The findings show that the application of Industry 4.0 differs according to the sector and the type of business. We think this will represent a promising avenue for future research. It is strongly recommended to create a roadmap for Industry 4.0 integration for enterprises based on our findings. These findings can serve as guidelines for practitioners and researchers.
This study sheds light on the search for a suitable maturity model that will support companies’ work on Industry 4.0 in a competitive environment. Various maturity models are proposed in the literature; however, six dimensions have become fundamental for companies that evaluate new opportunities and adopt transformation solutions. Our findings show that our maturity model is suitable for conducting self-assessment in manufacturing enterprises. Awareness seminars can be organized by non-governmental organizations to promote the use of Industry-4.0-related technologies. Especially in face-to-face surveys, it has been observed that some businesses are not very aware of the benefits of Industry 4.0 technologies. Some businesses have different concerns, such as that their investments will not return. The government can hold informational meetings on their incentive practices for these enterprises.
Finally, the results provide valuable contributions to the field of maturity models for Industry 4.0, both for interested researchers and professionals embarking on the I4.0 journey.

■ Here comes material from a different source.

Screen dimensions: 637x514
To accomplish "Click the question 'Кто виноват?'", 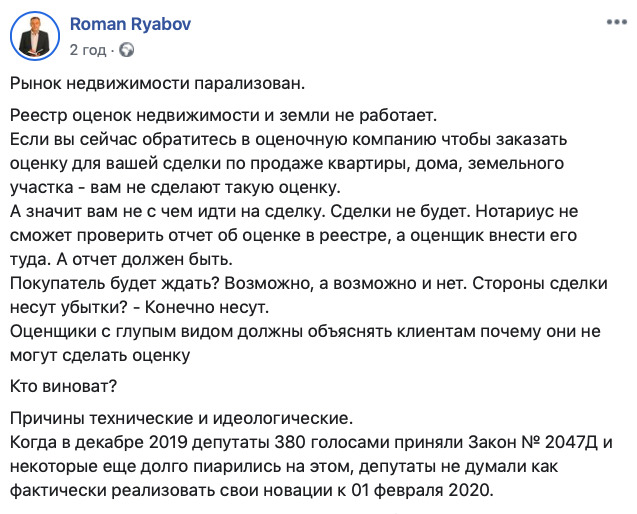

LIMITATIONS: The SANOL Maturity Model was applied to corporations established in a limited area, namely, at the Ankara Chamber of Industry Organized Park in Turkey. The survey was applied to a total of 87 businesses. Twenty-six were traditional factories and stated that they were not interested in Industry 4.0. Sixty-one factories were in the process of transition to digitalization.
The model could also be applied in other industrial parks in Turkey and different countries. The impact of geographical differences on maturity level could be investigated. The number of model dimensions and questions could be increased in future studies.
The level of interest and lack of knowledge across the participants were among the limitations of the study.
The lack of standards for the readiness and maturity models was also an important limitation.